§ **EXERCISE BRIEF**
When you reach the line containing "The image size is (1200, 960)." in the entries below, start writing out each line exactly, and stop after the line containing "980x1100 pixels.".

[Opening PROVIDED ENTRIES section]

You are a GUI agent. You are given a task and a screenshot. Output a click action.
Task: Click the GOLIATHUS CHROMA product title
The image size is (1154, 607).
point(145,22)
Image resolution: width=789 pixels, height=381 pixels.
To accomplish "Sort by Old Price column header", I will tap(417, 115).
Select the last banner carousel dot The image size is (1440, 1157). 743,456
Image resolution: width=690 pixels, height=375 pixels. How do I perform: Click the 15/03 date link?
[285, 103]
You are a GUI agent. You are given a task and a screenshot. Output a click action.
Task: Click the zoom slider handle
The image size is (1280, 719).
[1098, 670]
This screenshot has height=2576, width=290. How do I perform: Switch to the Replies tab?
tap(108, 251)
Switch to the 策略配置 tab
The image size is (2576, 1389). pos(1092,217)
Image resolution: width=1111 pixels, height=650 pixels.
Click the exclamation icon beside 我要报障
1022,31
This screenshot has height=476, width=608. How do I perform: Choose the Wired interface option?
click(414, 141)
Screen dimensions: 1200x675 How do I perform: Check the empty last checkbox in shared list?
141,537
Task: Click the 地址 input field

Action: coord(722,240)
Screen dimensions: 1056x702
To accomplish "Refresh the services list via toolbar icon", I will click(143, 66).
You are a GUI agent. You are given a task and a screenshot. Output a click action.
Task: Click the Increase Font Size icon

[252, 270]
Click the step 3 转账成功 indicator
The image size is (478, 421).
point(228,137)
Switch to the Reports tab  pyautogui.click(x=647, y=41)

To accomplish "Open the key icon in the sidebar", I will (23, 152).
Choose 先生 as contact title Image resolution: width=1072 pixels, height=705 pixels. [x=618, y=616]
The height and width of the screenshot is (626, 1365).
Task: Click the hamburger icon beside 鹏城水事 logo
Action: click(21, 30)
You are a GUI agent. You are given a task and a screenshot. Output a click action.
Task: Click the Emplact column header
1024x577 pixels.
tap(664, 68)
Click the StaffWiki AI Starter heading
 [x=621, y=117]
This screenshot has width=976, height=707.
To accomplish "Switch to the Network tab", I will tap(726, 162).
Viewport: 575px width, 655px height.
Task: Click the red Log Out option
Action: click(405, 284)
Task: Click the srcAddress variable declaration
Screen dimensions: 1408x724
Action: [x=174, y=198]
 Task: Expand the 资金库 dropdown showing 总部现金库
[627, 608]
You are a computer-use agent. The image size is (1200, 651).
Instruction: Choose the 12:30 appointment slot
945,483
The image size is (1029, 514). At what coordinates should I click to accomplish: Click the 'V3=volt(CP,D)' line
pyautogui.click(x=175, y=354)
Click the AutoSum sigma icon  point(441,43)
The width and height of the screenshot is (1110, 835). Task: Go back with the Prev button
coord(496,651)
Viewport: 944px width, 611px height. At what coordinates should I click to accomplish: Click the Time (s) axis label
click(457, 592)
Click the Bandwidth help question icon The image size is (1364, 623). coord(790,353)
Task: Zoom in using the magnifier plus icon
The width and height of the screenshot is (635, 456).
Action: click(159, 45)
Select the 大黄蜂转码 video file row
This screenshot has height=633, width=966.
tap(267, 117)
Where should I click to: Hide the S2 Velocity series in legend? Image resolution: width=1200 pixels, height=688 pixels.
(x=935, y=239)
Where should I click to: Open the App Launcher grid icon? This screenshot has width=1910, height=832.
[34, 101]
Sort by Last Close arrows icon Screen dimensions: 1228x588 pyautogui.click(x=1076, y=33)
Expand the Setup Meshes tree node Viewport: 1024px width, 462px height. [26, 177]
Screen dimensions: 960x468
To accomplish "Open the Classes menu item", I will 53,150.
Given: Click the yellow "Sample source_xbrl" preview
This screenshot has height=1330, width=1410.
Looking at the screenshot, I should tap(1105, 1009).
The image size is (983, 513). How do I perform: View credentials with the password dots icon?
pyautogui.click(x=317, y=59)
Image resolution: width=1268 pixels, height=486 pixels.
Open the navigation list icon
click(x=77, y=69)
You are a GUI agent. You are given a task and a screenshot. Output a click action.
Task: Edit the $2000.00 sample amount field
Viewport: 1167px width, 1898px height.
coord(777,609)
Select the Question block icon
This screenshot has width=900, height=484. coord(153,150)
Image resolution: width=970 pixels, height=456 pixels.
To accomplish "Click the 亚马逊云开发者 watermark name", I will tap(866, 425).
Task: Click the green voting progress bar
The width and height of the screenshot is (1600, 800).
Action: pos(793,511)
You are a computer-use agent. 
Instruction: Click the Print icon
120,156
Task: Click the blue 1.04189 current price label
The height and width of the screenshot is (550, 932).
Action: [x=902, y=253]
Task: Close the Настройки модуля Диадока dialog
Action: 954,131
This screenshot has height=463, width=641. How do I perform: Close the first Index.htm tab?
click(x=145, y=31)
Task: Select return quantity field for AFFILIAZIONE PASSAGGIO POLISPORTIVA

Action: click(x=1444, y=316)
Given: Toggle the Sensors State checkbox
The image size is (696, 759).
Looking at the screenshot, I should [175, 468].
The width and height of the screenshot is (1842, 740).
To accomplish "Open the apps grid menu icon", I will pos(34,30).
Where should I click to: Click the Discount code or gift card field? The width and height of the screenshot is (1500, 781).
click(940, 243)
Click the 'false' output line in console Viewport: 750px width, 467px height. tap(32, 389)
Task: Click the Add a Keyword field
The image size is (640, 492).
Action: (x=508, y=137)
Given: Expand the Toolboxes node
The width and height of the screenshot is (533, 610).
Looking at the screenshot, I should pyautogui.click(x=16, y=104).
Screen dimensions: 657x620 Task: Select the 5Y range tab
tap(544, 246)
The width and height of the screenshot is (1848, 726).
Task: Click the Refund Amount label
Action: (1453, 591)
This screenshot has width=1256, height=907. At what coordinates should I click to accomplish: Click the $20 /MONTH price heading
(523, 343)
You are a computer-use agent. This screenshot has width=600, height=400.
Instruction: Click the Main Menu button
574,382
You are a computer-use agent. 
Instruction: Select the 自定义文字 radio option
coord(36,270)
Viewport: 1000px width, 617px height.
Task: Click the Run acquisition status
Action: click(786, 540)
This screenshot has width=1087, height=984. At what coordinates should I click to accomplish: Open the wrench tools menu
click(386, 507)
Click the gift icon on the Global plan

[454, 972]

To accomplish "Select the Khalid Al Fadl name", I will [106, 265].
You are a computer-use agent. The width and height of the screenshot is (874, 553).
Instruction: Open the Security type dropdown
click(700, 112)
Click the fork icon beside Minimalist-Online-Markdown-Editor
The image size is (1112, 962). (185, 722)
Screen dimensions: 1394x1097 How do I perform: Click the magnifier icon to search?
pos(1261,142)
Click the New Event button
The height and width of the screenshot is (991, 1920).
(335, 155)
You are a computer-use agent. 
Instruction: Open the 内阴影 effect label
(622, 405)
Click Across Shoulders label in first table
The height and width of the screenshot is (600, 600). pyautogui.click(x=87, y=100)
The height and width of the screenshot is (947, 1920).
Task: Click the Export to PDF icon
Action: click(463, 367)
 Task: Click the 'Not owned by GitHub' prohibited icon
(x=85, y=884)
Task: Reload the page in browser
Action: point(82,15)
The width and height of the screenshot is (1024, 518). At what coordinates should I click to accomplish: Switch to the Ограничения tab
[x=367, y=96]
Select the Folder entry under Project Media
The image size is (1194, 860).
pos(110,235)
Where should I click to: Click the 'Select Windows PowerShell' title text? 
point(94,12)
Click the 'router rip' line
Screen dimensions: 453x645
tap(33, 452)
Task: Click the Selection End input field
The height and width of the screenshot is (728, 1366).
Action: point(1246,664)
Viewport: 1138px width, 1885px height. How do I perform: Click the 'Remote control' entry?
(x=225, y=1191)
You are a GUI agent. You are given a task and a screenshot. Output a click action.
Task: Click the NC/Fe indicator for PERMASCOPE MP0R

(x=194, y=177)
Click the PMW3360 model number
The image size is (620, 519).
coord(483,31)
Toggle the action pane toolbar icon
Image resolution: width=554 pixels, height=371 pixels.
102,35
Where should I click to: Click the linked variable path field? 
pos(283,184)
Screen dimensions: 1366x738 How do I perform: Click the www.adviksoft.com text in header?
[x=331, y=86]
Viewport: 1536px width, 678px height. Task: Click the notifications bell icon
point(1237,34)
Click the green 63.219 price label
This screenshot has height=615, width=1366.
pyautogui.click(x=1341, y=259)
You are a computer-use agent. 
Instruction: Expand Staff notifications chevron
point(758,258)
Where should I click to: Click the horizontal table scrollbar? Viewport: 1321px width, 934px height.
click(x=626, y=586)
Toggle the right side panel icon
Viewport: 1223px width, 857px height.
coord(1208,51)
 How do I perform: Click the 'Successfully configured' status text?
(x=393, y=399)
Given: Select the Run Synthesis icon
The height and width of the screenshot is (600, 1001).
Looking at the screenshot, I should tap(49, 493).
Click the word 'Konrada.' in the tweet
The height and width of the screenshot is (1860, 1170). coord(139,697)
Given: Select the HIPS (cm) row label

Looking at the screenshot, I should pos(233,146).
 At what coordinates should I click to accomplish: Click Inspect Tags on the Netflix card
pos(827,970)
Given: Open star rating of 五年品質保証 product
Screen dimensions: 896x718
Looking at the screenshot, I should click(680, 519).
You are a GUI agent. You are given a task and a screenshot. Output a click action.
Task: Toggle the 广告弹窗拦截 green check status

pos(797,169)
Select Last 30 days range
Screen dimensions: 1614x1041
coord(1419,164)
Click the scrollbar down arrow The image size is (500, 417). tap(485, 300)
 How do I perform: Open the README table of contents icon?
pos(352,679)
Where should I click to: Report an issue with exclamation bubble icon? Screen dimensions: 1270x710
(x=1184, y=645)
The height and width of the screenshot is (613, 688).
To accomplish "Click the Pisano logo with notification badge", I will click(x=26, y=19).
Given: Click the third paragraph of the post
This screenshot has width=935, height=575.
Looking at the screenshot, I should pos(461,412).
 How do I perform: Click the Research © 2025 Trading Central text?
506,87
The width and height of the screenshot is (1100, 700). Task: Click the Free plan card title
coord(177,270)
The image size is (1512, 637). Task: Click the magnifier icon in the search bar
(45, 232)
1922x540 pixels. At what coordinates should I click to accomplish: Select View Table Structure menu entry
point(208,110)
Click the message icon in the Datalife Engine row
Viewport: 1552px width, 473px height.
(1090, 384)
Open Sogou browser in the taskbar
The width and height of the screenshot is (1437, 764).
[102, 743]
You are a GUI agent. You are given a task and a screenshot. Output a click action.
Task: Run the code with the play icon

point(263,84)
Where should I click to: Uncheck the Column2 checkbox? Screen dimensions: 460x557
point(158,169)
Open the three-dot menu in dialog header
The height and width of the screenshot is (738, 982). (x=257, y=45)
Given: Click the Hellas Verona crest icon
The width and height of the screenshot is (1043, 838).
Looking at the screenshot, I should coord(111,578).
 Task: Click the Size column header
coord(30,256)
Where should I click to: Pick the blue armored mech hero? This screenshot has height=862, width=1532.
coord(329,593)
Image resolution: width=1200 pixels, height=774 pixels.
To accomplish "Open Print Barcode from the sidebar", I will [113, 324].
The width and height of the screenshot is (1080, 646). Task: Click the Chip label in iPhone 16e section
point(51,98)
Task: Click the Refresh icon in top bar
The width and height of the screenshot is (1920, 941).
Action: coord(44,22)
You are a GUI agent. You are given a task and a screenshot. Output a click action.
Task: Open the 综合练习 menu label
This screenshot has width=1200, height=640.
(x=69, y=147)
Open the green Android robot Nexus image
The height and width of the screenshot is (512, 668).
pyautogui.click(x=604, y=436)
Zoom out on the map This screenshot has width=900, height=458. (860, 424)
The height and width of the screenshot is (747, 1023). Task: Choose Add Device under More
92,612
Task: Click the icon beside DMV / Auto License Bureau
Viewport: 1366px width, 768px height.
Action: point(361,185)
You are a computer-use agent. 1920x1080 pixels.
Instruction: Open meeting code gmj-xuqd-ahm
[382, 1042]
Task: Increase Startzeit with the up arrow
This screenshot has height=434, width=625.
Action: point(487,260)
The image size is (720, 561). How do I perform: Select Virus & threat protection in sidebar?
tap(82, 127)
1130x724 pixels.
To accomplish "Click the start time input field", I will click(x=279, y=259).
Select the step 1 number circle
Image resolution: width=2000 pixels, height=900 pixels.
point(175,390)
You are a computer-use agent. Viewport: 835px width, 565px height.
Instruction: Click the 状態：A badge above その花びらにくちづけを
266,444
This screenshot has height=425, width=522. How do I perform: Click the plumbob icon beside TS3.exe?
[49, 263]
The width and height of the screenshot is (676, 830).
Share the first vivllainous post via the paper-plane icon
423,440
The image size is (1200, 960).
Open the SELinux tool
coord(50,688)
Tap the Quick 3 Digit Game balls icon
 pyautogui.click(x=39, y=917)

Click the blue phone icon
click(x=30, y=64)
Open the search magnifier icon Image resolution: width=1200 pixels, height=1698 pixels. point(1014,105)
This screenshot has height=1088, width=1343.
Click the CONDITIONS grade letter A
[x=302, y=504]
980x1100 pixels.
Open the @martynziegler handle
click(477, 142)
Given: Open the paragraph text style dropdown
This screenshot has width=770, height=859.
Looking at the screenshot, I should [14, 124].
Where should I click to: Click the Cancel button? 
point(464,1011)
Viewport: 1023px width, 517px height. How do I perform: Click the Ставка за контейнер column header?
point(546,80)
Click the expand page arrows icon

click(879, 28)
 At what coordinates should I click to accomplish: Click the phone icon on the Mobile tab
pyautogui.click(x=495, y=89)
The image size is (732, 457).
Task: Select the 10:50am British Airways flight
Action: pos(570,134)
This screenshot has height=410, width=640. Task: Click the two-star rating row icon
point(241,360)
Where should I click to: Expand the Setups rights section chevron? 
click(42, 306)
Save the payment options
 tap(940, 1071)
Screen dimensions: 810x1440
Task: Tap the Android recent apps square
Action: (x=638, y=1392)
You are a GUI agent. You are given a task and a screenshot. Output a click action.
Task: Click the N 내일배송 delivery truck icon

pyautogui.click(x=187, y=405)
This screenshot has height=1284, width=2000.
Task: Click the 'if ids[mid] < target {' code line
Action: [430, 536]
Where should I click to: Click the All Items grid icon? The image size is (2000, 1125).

[Closing PROVIDED ENTRIES section]

§ **WRITTEN SOLUTION**
The image size is (1200, 960).
Open the SELinux tool
coord(50,688)
Tap the Quick 3 Digit Game balls icon
 pyautogui.click(x=39, y=917)

Click the blue phone icon
click(x=30, y=64)
Open the search magnifier icon Image resolution: width=1200 pixels, height=1698 pixels. point(1014,105)
This screenshot has height=1088, width=1343.
Click the CONDITIONS grade letter A
[x=302, y=504]
980x1100 pixels.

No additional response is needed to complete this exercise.